• [EXERCISE]
In full and without changes, output the data.

Items from a dataset
****************
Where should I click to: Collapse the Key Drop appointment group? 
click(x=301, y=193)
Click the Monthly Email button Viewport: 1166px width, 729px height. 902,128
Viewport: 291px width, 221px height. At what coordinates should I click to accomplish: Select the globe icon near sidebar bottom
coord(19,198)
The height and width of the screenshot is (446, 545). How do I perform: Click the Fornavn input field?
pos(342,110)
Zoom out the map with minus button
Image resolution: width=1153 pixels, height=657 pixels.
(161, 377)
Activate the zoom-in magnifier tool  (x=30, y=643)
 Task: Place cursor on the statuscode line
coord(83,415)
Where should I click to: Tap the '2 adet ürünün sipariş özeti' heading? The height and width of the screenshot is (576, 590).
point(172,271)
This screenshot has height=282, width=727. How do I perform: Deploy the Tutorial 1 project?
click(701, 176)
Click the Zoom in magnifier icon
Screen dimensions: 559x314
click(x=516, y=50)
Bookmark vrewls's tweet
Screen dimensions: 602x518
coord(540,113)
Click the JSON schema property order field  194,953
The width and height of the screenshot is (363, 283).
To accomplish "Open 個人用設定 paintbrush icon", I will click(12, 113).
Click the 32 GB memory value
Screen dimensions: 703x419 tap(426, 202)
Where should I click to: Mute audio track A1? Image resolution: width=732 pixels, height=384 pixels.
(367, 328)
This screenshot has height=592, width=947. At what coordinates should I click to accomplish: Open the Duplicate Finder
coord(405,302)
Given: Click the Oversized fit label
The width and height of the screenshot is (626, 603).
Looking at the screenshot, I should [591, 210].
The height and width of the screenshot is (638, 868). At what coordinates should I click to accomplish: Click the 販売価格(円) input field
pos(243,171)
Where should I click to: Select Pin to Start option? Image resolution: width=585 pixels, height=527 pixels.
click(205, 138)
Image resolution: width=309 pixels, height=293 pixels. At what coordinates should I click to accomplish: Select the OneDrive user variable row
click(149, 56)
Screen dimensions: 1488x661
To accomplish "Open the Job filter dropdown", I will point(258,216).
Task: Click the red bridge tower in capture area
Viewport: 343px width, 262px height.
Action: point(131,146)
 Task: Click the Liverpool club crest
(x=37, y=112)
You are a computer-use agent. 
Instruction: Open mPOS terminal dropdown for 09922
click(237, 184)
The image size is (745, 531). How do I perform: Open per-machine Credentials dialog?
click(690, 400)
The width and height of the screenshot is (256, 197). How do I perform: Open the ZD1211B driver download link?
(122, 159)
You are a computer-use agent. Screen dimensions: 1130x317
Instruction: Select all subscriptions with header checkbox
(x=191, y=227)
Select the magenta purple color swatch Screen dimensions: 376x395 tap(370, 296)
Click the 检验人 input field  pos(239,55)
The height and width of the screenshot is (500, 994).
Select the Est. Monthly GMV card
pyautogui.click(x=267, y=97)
****************
• [EXERCISE ANSWER]
Where should I click to: Collapse the Key Drop appointment group? 
click(x=301, y=193)
Click the Monthly Email button Viewport: 1166px width, 729px height. 902,128
Viewport: 291px width, 221px height. At what coordinates should I click to accomplish: Select the globe icon near sidebar bottom
coord(19,198)
The height and width of the screenshot is (446, 545). How do I perform: Click the Fornavn input field?
pos(342,110)
Zoom out the map with minus button
Image resolution: width=1153 pixels, height=657 pixels.
(161, 377)
Activate the zoom-in magnifier tool  (x=30, y=643)
 Task: Place cursor on the statuscode line
coord(83,415)
Where should I click to: Tap the '2 adet ürünün sipariş özeti' heading? The height and width of the screenshot is (576, 590).
point(172,271)
This screenshot has height=282, width=727. How do I perform: Deploy the Tutorial 1 project?
click(701, 176)
Click the Zoom in magnifier icon
Screen dimensions: 559x314
click(x=516, y=50)
Bookmark vrewls's tweet
Screen dimensions: 602x518
coord(540,113)
Click the JSON schema property order field  194,953
The width and height of the screenshot is (363, 283).
To accomplish "Open 個人用設定 paintbrush icon", I will click(12, 113).
Click the 32 GB memory value
Screen dimensions: 703x419 tap(426, 202)
Where should I click to: Mute audio track A1? Image resolution: width=732 pixels, height=384 pixels.
(367, 328)
This screenshot has height=592, width=947. At what coordinates should I click to accomplish: Open the Duplicate Finder
coord(405,302)
Given: Click the Oversized fit label
The width and height of the screenshot is (626, 603).
Looking at the screenshot, I should [591, 210].
The height and width of the screenshot is (638, 868). At what coordinates should I click to accomplish: Click the 販売価格(円) input field
pos(243,171)
Where should I click to: Select Pin to Start option? Image resolution: width=585 pixels, height=527 pixels.
click(205, 138)
Image resolution: width=309 pixels, height=293 pixels. At what coordinates should I click to accomplish: Select the OneDrive user variable row
click(149, 56)
Screen dimensions: 1488x661
To accomplish "Open the Job filter dropdown", I will point(258,216).
Task: Click the red bridge tower in capture area
Viewport: 343px width, 262px height.
Action: point(131,146)
 Task: Click the Liverpool club crest
(x=37, y=112)
You are a computer-use agent. 
Instruction: Open mPOS terminal dropdown for 09922
click(237, 184)
The image size is (745, 531). How do I perform: Open per-machine Credentials dialog?
click(690, 400)
The width and height of the screenshot is (256, 197). How do I perform: Open the ZD1211B driver download link?
(122, 159)
You are a computer-use agent. Screen dimensions: 1130x317
Instruction: Select all subscriptions with header checkbox
(x=191, y=227)
Select the magenta purple color swatch Screen dimensions: 376x395 tap(370, 296)
Click the 检验人 input field  pos(239,55)
The height and width of the screenshot is (500, 994).
Select the Est. Monthly GMV card
pyautogui.click(x=267, y=97)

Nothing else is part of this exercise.